TASK REQUIREMENTS: Search through the entries for the word "each" and copy every line that has it.
BEGIN RECORDS FOR PROCESSING
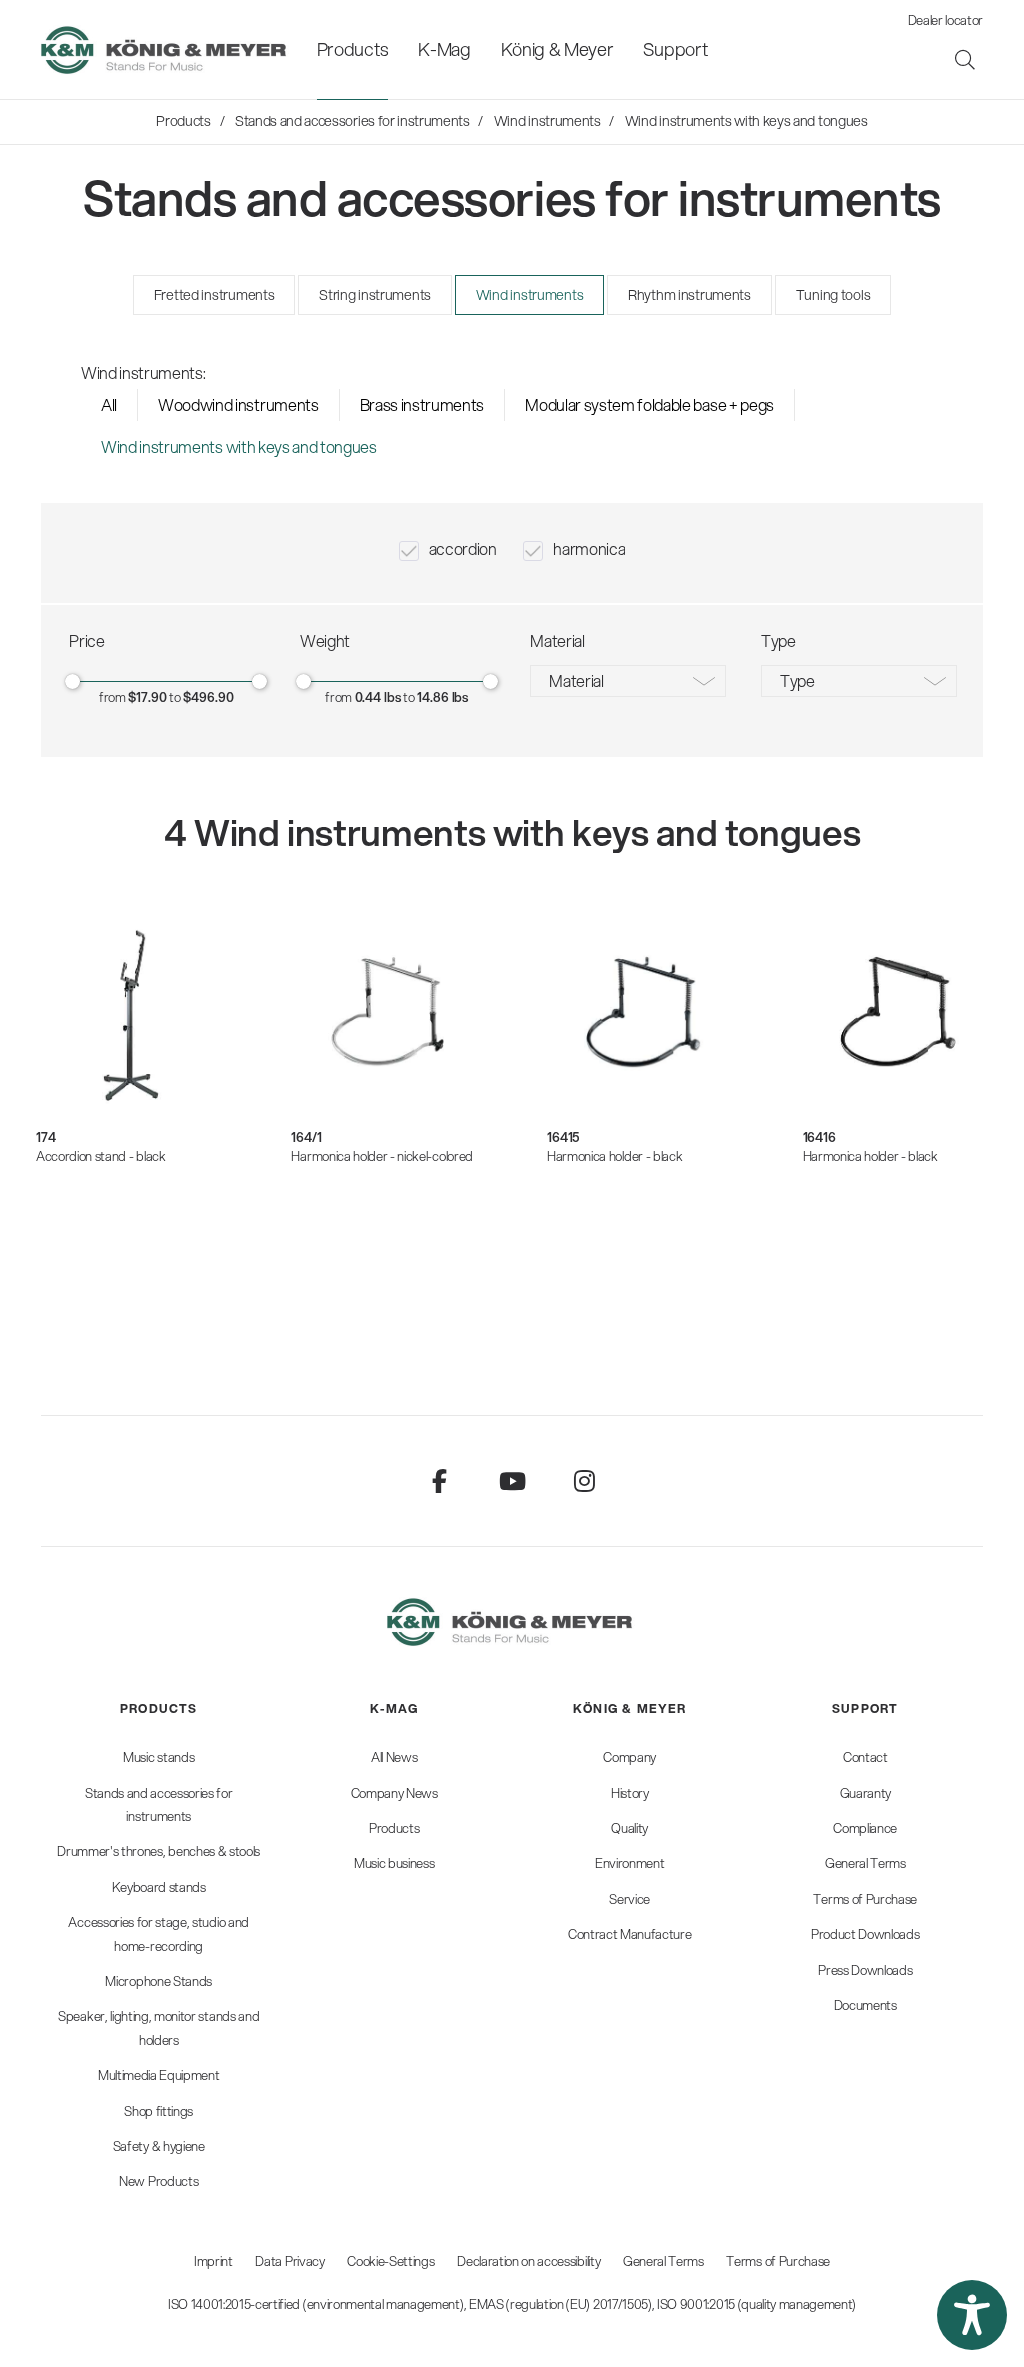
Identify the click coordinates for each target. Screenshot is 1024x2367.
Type (797, 680)
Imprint (213, 2261)
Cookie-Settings (390, 2261)
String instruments (375, 295)
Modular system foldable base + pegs (649, 404)
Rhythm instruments (689, 295)
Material (576, 680)
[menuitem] (352, 49)
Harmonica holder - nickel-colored (381, 1156)
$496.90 (208, 697)
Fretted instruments (214, 295)
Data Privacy (289, 2261)
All (109, 404)
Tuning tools (833, 295)
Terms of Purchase (778, 2261)
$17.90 (147, 697)
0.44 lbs (378, 697)
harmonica (589, 548)
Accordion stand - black (101, 1156)
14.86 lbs (442, 697)
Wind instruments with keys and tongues (239, 446)
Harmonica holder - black (614, 1156)
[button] (972, 2315)
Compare (84, 1243)
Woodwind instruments (238, 404)
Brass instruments (422, 404)
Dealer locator (946, 20)
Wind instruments (530, 295)
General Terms (663, 2261)
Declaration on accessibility (528, 2261)
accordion (463, 548)
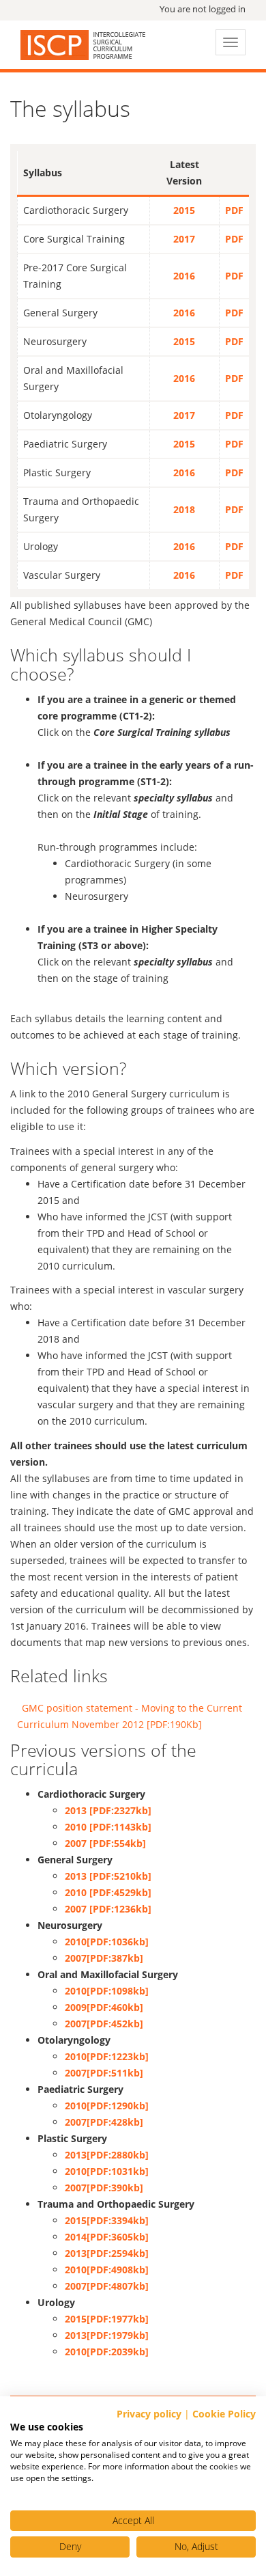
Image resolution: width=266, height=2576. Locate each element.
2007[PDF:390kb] (104, 2187)
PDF (234, 210)
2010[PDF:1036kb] (107, 1941)
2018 (184, 509)
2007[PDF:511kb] (104, 2072)
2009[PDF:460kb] (104, 2007)
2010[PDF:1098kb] (107, 1990)
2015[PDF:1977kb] (107, 2318)
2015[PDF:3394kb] (107, 2220)
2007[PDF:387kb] (104, 1957)
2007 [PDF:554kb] (105, 1843)
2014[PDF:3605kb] (107, 2236)
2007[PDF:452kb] (104, 2023)
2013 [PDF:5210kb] (108, 1875)
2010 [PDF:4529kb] (108, 1892)
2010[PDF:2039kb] (107, 2351)
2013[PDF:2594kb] (107, 2253)
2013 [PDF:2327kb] (108, 1810)
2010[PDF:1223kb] (107, 2056)
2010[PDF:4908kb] (107, 2269)
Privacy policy (149, 2413)
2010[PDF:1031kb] (107, 2171)
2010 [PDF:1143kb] (108, 1826)
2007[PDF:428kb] (104, 2121)
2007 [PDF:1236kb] (108, 1908)
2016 (184, 275)
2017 (184, 238)
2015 (184, 210)
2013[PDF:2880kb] (107, 2154)
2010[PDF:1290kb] (107, 2105)
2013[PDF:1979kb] (107, 2335)
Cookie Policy (224, 2413)
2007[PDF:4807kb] (107, 2285)
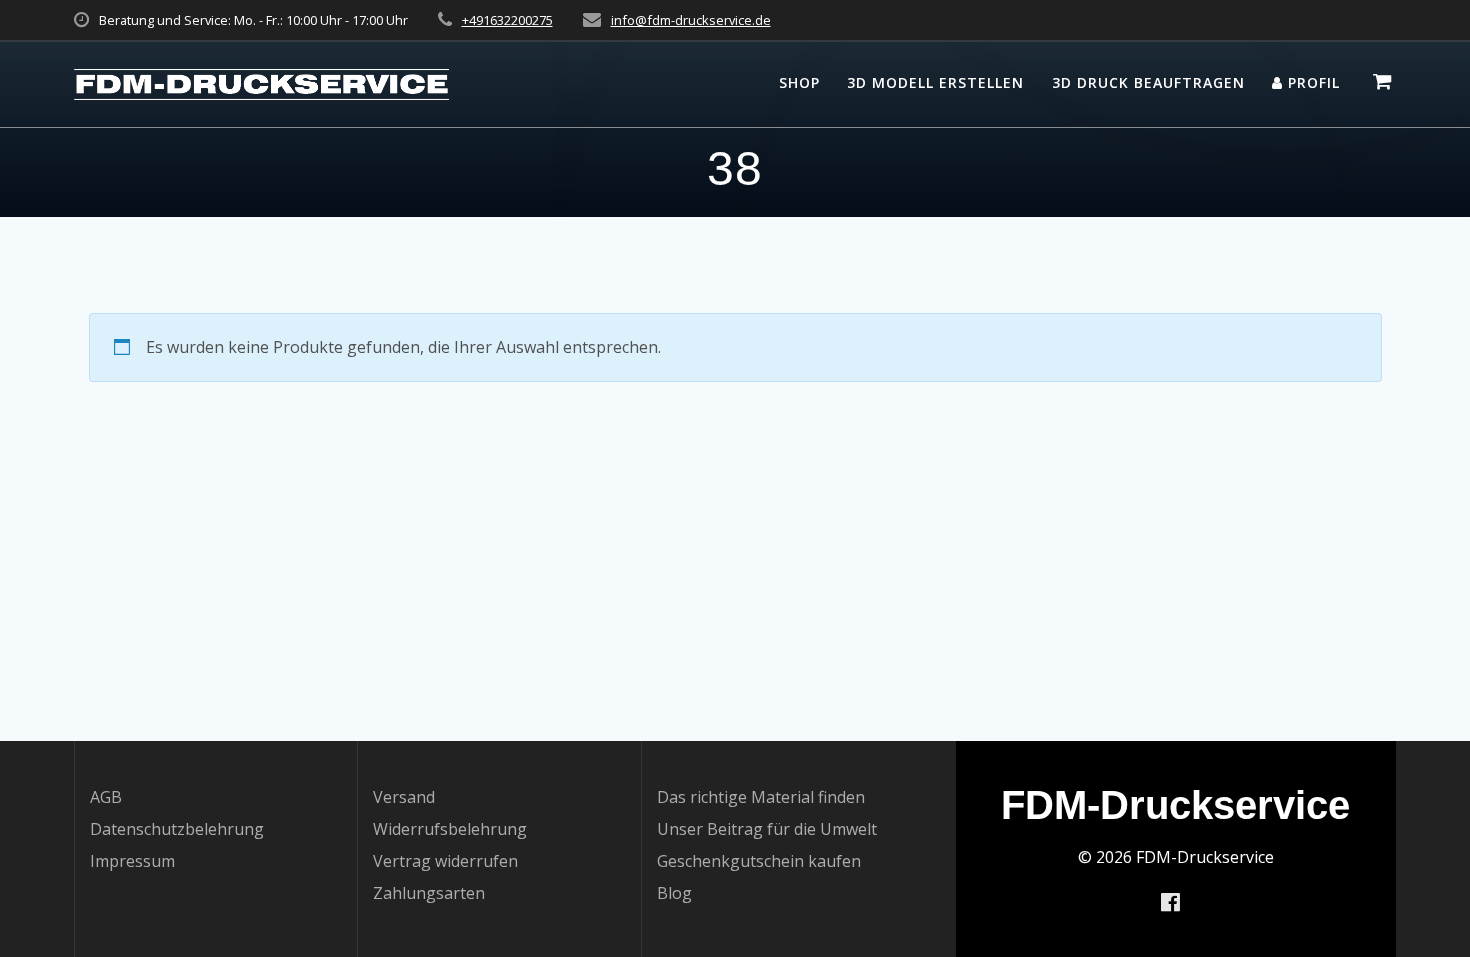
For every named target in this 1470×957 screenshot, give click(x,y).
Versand (404, 797)
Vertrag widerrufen (445, 861)
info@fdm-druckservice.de (691, 20)
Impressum (132, 861)
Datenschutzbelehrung (177, 829)
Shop (799, 82)
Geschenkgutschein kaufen (759, 861)
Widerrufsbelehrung (450, 829)
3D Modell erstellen (935, 82)
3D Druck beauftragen (1148, 82)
END RECORDS FOR PROCESSING
TASK RESPONSE:
Identify the click coordinates for each target. Screenshot is 1024x2367.
Image resolution: width=266, height=2576. Locate each element.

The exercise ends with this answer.